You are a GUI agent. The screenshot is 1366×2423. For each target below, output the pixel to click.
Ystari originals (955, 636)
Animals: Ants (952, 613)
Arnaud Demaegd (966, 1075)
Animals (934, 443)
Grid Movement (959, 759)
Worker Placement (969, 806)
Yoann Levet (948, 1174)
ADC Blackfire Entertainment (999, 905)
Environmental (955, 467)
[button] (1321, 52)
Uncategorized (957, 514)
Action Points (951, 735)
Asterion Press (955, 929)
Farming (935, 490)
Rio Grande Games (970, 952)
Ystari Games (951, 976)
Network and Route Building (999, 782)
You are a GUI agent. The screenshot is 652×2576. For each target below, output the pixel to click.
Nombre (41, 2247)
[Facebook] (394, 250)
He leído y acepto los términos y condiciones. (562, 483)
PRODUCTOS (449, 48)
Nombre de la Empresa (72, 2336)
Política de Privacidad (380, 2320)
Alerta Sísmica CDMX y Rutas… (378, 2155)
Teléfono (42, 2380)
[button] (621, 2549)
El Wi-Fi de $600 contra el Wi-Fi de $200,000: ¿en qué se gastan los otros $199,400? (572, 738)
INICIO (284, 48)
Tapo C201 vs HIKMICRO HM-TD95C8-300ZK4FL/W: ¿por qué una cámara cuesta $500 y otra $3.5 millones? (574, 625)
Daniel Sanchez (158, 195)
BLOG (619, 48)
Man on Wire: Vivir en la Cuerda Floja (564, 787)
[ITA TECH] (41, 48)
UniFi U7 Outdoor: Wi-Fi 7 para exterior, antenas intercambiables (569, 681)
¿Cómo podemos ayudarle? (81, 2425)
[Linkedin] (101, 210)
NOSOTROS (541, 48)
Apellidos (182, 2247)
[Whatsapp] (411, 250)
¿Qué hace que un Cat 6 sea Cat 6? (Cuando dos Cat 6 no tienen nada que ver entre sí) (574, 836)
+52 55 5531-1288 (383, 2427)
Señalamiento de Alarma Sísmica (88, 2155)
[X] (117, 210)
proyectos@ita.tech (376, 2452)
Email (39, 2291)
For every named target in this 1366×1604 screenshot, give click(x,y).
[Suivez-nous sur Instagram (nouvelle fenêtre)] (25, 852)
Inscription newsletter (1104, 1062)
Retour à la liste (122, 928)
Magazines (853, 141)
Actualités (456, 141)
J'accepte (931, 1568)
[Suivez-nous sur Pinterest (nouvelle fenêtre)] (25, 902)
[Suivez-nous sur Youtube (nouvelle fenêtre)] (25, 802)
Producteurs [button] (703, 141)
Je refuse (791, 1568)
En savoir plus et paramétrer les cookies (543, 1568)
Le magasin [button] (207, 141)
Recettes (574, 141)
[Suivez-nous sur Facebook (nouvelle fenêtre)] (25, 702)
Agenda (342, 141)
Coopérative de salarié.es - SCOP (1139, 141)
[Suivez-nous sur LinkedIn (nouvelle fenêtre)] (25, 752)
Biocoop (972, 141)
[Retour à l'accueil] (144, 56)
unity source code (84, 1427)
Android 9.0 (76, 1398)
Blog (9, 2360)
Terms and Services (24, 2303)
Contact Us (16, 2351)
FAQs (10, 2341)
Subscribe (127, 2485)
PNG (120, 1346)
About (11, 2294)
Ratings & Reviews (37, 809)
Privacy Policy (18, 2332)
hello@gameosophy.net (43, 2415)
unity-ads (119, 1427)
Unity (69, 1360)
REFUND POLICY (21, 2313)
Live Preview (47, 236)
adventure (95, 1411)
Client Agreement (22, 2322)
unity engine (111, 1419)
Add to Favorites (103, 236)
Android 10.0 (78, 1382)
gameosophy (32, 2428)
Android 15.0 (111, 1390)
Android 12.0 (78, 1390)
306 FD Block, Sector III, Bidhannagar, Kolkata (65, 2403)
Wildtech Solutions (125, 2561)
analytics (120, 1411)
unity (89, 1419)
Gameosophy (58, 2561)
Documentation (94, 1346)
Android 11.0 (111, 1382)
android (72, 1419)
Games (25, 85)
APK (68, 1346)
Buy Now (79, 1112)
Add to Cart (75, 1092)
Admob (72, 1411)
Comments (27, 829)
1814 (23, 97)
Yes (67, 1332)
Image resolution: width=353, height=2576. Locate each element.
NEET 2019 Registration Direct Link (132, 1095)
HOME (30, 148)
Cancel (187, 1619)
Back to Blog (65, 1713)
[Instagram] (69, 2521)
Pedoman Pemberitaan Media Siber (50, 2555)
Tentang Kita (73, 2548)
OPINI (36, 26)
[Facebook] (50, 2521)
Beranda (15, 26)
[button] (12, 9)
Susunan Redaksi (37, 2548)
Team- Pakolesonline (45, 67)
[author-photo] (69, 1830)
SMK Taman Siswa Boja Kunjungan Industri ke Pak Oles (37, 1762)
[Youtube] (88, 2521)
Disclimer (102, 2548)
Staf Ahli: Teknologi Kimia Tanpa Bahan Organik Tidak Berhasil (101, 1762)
┄┄┄┄┄┄┄┄┄┄
> **BRIEF**
Give back, exactly as written, the stretch from the line with "5531-1288 (383, 2427)" through the line with "[Suivez-nous sur Instagram", and no other lines from the records above.

> **WORKED SOLUTION**
+52 55 5531-1288 (383, 2427)
Señalamiento de Alarma Sísmica (88, 2155)
[X] (117, 210)
proyectos@ita.tech (376, 2452)
Email (39, 2291)
For every named target in this 1366×1604 screenshot, give click(x,y).
[Suivez-nous sur Instagram (nouvelle fenêtre)] (25, 852)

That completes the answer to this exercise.